To: LindyBill who wrote (38422)4/7/2004 9:43:11 PM
From: NickSE  Read Replies (2) | Respond to of 793928
 
Legislation lifts taboo on U.S. highway tolls
seattletimes.nwsource.com

WASHINGTON — Congress and the White House are still fighting over how much to spend on highways, but they have resolved a 182-year-old dispute of more practical significance to most drivers, especially commuters stuck in traffic. The great taboo against tolls has ended.

The legislators who approved the highway bill Friday faced the same basic problem as the Congress of 1822, when the federal highway system consisted of a gravel road from Cumberland, Md., to the Ohio River that was said to be in "a ruinous state."

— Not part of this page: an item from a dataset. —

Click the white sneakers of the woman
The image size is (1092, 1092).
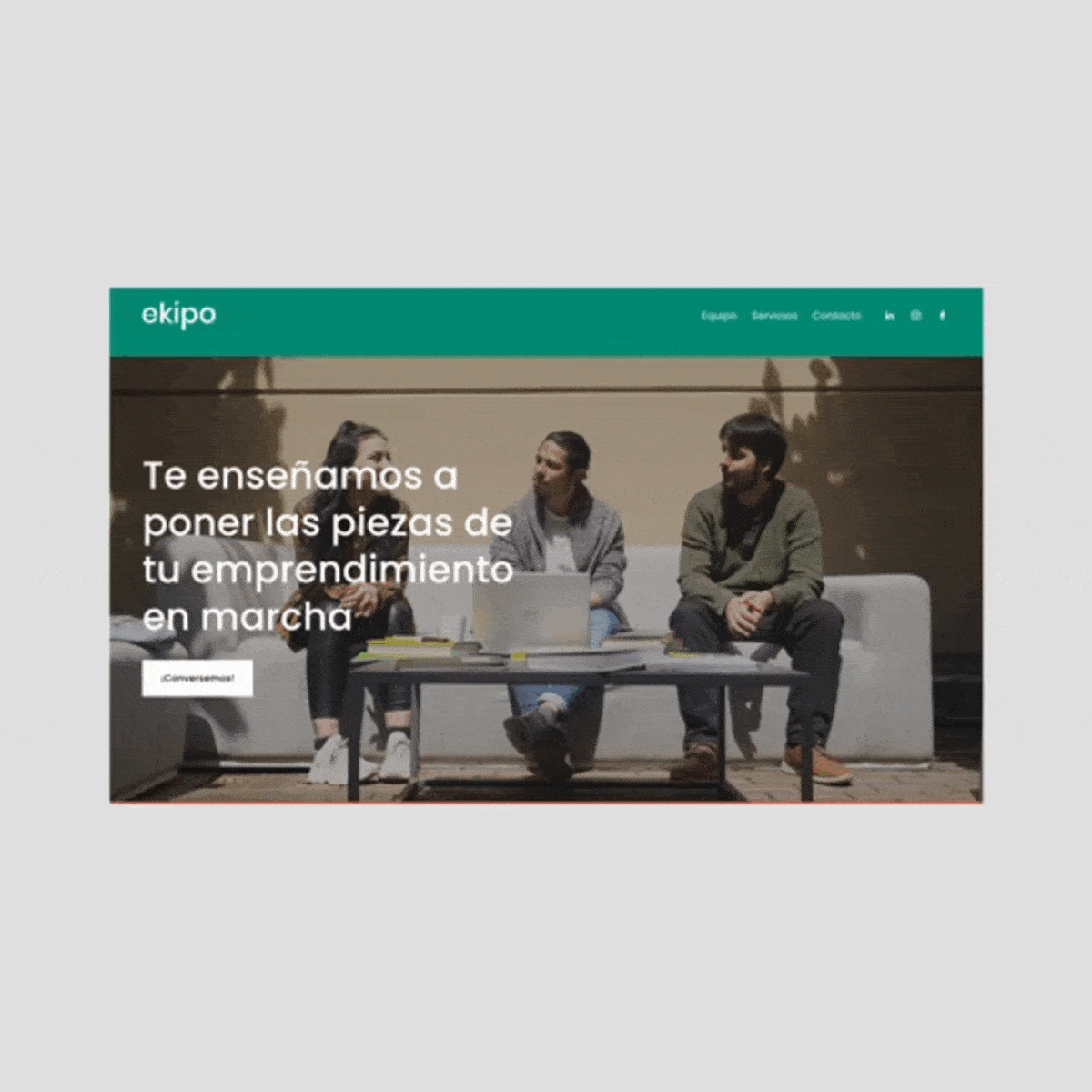point(360,758)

To pay for repairing the National Road, Congress proposed charging tolls, but President James Monroe vetoed the bill and set an enduring precedent.

Although some states later built toll roads, such as the Pennsylvania and New Jersey turnpikes, the federal government kept tolls off its roads through the 20th century. It required new stretches of the interstate system to be free, a policy long popular with drivers but now blamed by many transportation experts for decrepit highways and worsening traffic jams.

The White House now wants to relax the taboo, and the House went along Friday by passing a highway bill that encourages new express toll lanes and roads. Details of the House bill must be reconciled with the bill already passed by the Senate, but that version also encourages tolls.

New tolls, which traffic engineers have been promoting as the cure to congestion, once were considered political suicide because of longstanding opposition from automobile associations, truckers, bus companies and other industries. Their coalition, the American Highway Users Alliance, still lobbies fiercely against tolls on existing roads, but it endorsed the legislation permitting tolls on new lanes and roads.

This change of heart was due partly to new technology, which allows tolls to be electronically collected via transponders in cars moving at expressway speeds, eliminating the need for tollbooths. The change also was an acknowledgment of fiscal reality: There seems to be no other way to pay for new roads.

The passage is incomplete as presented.